Il se conduisit avec une insolence et une dureté dont rien ne peut donner l’idée, et il osa se trouver à l’audience vis-à-vis de son ancien maître qu’il avait fait traîner en prison, sans avoir même l’air troublé. Expliquera qui pourra cette bizarre anomalie.

Cet homme, pendant vingt-cinq ans de dévouement et de fidélité dans les circonstances les plus compromettantes, a-t-il joué un rôle dont il comptait obtenir récompense et, cet espoir échappant, est-il entré dans son naturel ? Ou bien ce naturel a-t-il changé tout à coup, et le vice a-t-il pris possession d’un cœur jusque-là honnête ? Cela m’est impossible à décider. Sa pauvre femme fut dans le désespoir. En outre de ses torts, elle pleurait son infidélité.

Pour en finir de cette aventure, je dirai qu’il emmena la jeune négresse à Dôle où il fit des spéculations qui ne réussirent pas. Il l’abandonna avec deux enfants. Elle chercha à travailler pour les faire vivre. N’y pouvant réussir, elle les prit un soir par la main et les déposa à l’hôpital. On fut quelques jours sans la revoir. Enfin on entra chez elle : elle s’était laissée mourir de faim, n’ayant plus un sou ni une harde dont elle pût se défaire.
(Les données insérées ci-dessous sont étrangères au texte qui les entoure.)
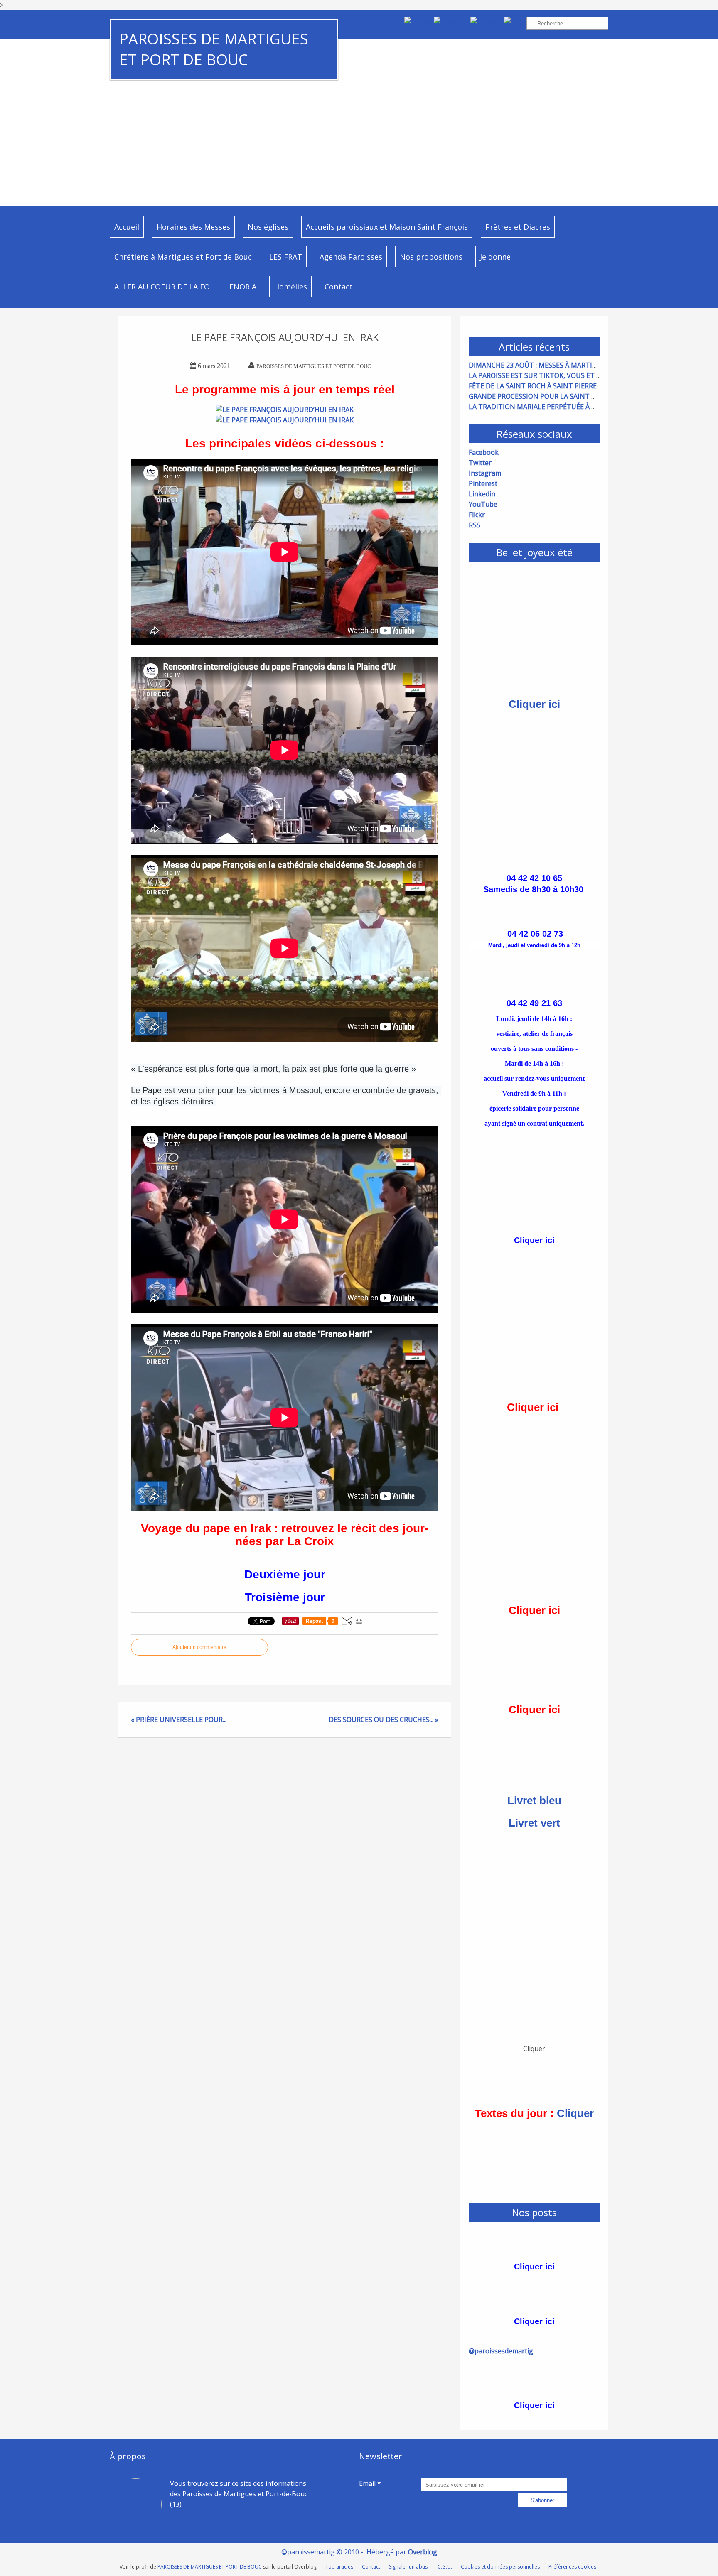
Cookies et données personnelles (500, 2566)
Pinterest (483, 483)
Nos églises (268, 227)
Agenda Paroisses (351, 257)
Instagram (485, 473)
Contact (339, 287)
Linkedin (482, 493)
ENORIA (242, 287)
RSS (474, 525)
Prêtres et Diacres (517, 227)
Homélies (290, 287)
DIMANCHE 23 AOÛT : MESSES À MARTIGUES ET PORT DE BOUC (569, 365)
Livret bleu (534, 1800)
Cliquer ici (534, 704)
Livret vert (534, 1823)
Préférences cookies (572, 2566)
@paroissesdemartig (501, 2350)
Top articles (339, 2566)
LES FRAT (285, 257)
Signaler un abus (409, 2566)
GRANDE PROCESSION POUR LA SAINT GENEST (543, 396)
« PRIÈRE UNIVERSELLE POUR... (178, 1719)
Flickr (477, 514)
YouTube (483, 504)
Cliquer (575, 2113)
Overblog (422, 2551)
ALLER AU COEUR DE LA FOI (163, 287)
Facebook (484, 452)
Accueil (126, 227)
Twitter (480, 462)
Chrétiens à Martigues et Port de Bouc (183, 257)
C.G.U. (445, 2566)
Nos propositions (431, 257)
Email (367, 2483)
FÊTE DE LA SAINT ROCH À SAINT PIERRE (533, 385)
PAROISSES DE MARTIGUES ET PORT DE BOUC (213, 49)
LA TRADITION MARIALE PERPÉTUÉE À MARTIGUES (549, 406)
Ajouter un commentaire (199, 1647)
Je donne (495, 257)
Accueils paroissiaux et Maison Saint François (387, 227)
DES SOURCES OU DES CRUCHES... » (383, 1719)
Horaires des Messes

Elle n’avait jamais porté de plainte, ni demandé de secours à personne. Seulement, en remettant ses enfants à l’hôpital, elle les avait recommandés vivement et, en s’en allant, elle s’était écriée : « Ceux-ci ne sont pas coupables, et Dieu est juste. » Cette pauvre fille, qui était aussi belle que l’admettait sa peau d’ébène, avait une âme fort distinguée et méritait un meilleur sort.